Contrairement aux arrêts du 20 décembre 2022 (ATA/1279/2022 et ATA/1277/2022), le département de la sécurité, de la population et de la santé (DSPS) est entré en matière sur la demande d'autorisation de procession de la Fête-Dieu sur le domaine public, dès lors que les requérants avaient signé la déclaration d'engagement prévue par la loi sur la laïcité et son règlement d'application. Le département a rejeté cette autorisation. L'Etat motivait son refus par la protection des droits d'autrui à ne pas être confronté à une telle procession, par la neutralité cultuelle du domaine public et par la préservation de la paix et la tranquillité religieuses.
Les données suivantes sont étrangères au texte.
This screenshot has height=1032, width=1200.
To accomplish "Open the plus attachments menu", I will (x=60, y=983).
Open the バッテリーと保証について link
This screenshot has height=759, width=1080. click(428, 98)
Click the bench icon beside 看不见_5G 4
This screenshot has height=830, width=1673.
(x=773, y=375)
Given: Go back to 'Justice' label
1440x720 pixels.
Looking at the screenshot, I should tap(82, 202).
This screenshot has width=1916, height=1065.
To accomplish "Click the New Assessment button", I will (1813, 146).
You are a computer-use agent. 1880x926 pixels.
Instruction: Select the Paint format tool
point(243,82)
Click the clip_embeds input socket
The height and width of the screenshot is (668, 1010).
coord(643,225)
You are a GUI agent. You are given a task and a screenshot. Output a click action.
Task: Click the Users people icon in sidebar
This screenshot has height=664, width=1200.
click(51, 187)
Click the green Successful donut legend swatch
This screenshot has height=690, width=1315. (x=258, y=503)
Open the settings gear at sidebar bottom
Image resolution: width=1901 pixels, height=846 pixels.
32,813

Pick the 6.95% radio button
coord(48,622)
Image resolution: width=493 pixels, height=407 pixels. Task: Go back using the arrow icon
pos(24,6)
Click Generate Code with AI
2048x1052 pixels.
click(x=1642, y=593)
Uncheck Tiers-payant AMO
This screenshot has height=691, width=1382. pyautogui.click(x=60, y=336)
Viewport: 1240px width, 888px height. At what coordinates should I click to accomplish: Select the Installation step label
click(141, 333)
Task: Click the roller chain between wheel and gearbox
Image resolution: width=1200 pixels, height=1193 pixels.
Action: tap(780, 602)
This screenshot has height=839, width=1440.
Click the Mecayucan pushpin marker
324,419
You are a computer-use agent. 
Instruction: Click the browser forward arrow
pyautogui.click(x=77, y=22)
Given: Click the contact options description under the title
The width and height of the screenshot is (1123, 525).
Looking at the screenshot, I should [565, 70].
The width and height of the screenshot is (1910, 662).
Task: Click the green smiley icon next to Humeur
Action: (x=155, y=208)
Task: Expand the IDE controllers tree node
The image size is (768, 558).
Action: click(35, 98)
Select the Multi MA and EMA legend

Dans leur recours auprès de la chambre administrative, les organisateurs avançaient pour leur part que cette décision portait atteinte à leur liberté de conscience et de croyance, garantie par la Constitution fédérale et la Convention de sauvegarde des droits de l’homme et des libertés fondamentales.

Dans son arrêt du 21 mars 2023, la chambre administrative a effectué une pesée des intérêts en présence. La procession litigieuse étant destinée à déambuler silencieusement dans quatre rues, sur le trottoir uniquement, un dimanche en fin de matinée et pendant une heure environ, dénombrant entre 100 et 300 participants, avec départ et arrivée à une église. Elle a estimé qu'une telle manifestation d'envergure restreinte n'était pas de nature à porter atteinte à la paix et la tranquillité religieuses.

La chambre administrative a considéré qu'au vu de ces circonstances, le refus d'autorisation litigieux violait le principe de la proportionnalité et, partant, la liberté de conscience et de croyance des recourants.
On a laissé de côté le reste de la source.